Schätzungen zufolge sind mehr als 10,4 Millionen Kinder unter fünf Jahren in der Region akut unterernährt. Im Sudan, der von einem brutalen Krieg heimgesucht wird, sind schätzungsweise 4 Millionen Kinder sowie schwangere und stillende Frauen akut unterernährt.
„Davon sind mehr als 100.000 Kinder unter fünf Jahren schwer akut unterernährt, mit medizinischen Komplikationen“, so Aelbrecht.

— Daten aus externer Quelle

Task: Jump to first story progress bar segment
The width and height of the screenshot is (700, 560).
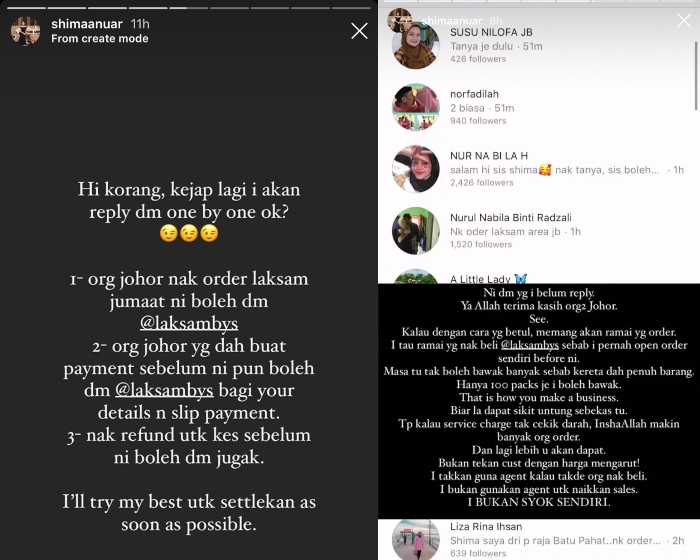Action: (x=26, y=8)
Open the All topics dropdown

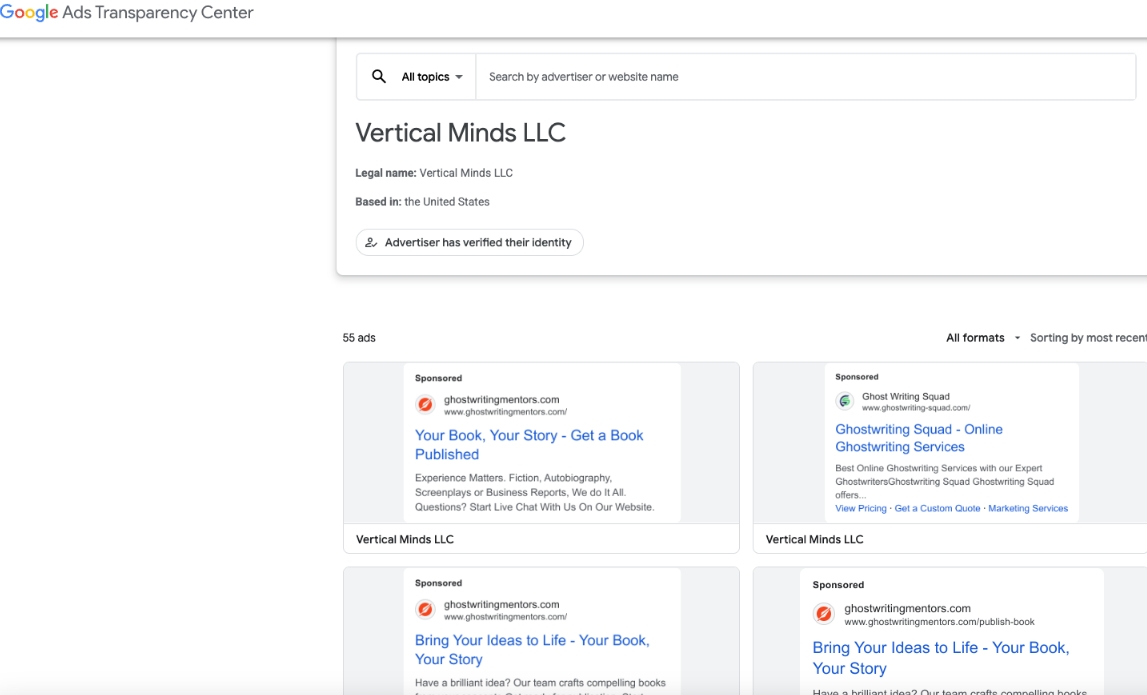pos(432,77)
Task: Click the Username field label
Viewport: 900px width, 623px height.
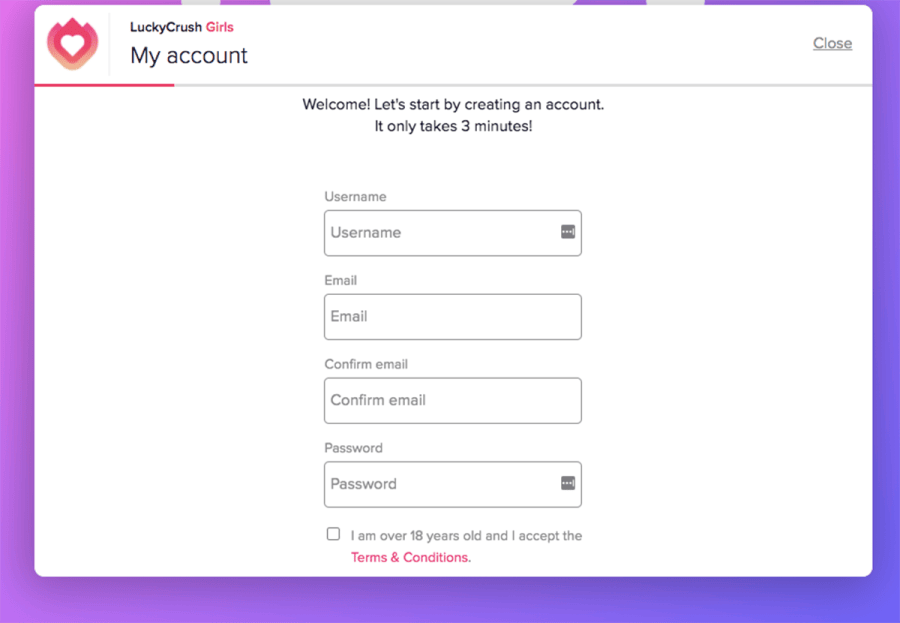Action: pyautogui.click(x=355, y=196)
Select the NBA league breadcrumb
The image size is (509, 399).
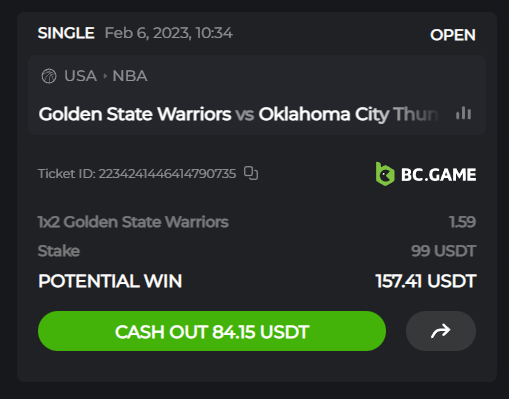click(x=130, y=76)
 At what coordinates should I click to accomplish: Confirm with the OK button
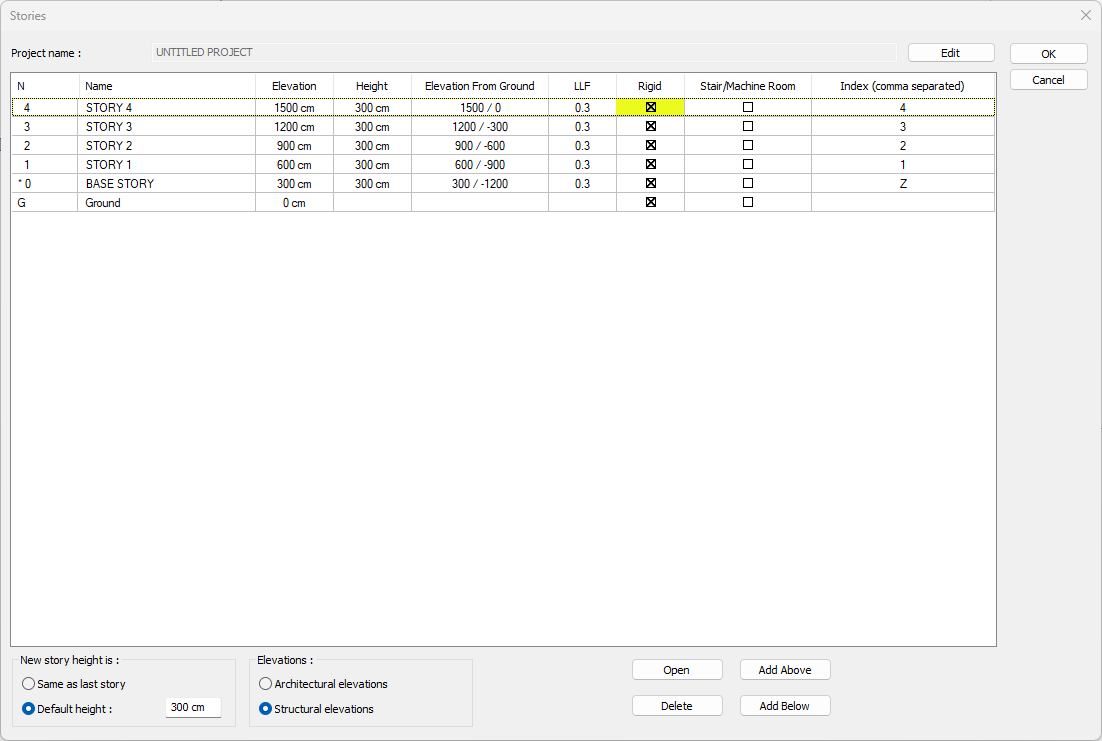tap(1048, 54)
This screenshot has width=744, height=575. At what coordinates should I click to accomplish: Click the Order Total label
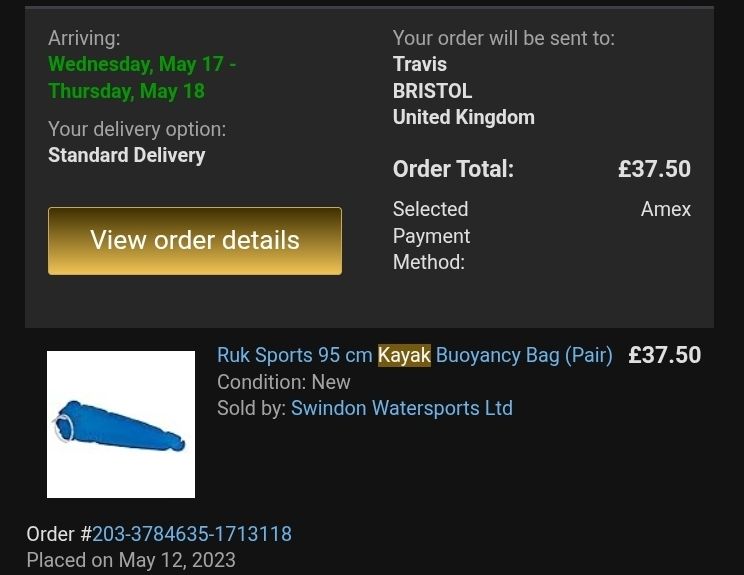click(x=453, y=169)
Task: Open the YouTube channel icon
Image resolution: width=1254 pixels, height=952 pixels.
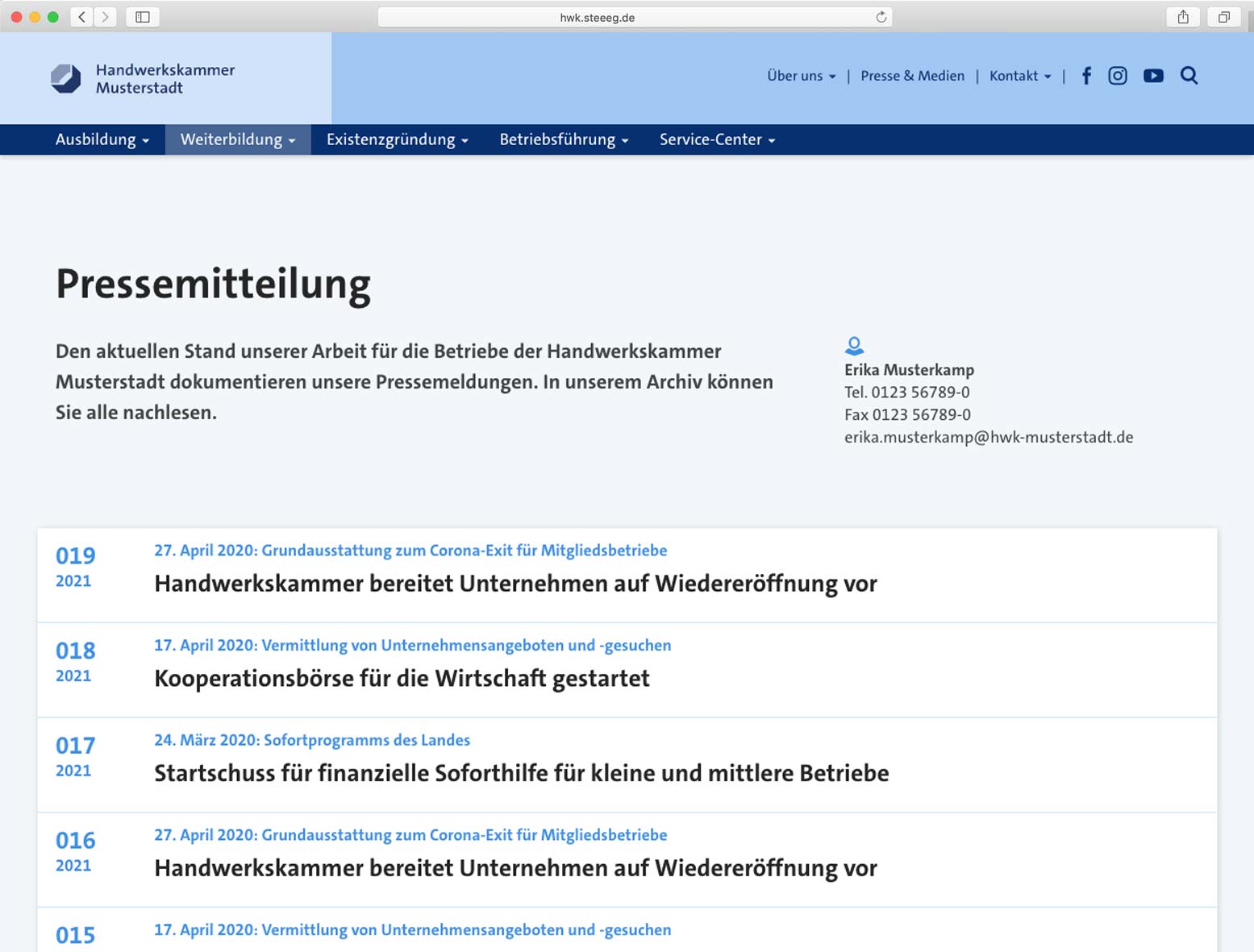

"Sie haben vielleicht Durchfall oder sind an Malaria oder Masern erkrankt und brauchen eine spezielle Versorgung, da sie vom Tod bedroht sind. Ihr Leben hängt praktisch am seidenen Faden."
Die WHO-Notfallmanagerin sagte, dass zahlreiche Gesundheitsprobleme durch die fünf Jahre andauernde Dürre entstanden sind und warnte, dass die jüngsten Überschwemmungen am Horn von Afrika viele der aktuellen Krankheitsausbrüche von Cholera, Masern und Malaria verschlimmert haben, was schwerwiegende Auswirkungen auf Erkrankungen und den Verlust von Menschenleben hat.
"Die Ausbrüche von Krankheiten nehmen zu, da die Menschen aufgrund von Konflikten oder auf der Suche nach Nahrung, Wasser und Weideland in großer Zahl ihre Heimat verlassen. Während wir in den von der Dürre betroffenen Regionen mehr Regen erwarten, müssen wir uns auf neue Herausforderungen einstellen", sagte Aelbrecht.
Eine der neuen Herausforderungen für Ostafrika ist der Einmarsch Russlands in der Ukraine im vergangenen Jahr. Durch den Krieg konnte das Land viele Monate lang keinen Weizen, kein Sonnenblumenöl, keinen Mais und keine anderen Feldfrüchte exportieren. Die von den Vereinten Nationen und der Türkei vermittelte Schwarzmeer-Getreide-Initiative vom Juli 2022 hat die Wiederaufnahme der Exporte ermöglicht.
Russland hat jedoch erklärt, dass es die Initiative nicht über den 17. Juli hinaus verlängern würde, wenn nicht bestimmte Bedingungen erfüllt seien. Das WFP warnt davor, dass dies zu Nahrungsmittelengpässen und einem Anstieg der Lebensmittelpreise auf ein unerschwingliches Niveau führen würde.
Ferretti sagte, dies würde vor allem die Menschen in Afrika und im Nahen Osten schwer treffen.
"Tatsache ist, dass die Ukraine die Kornkammer der Welt ist", sagte er. "Die Ukraine ist ein wichtiger Lieferant, und es würde uns hart treffen, wenn diese Schwarzmeer-Initiative nicht verlängert würde."
Der Großraum Horn von Afrika ist eine der am stärksten von den Auswirkungen des Klimawandels betroffenen Regionen der Welt und erlebt derzeit eine der schlimmsten Situationen der Ernährungsunsicherheit seit Jahrzehnten, die auf extreme Klimaereignisse wie Dürre und Überschwemmungen sowie auf Konflikte und schwankende Lebensmittel- und Kraftstoffpreise zurückzuführen ist.
Einige Informationen für diesen Bericht wurden von VOA zur Verfügung gestellt.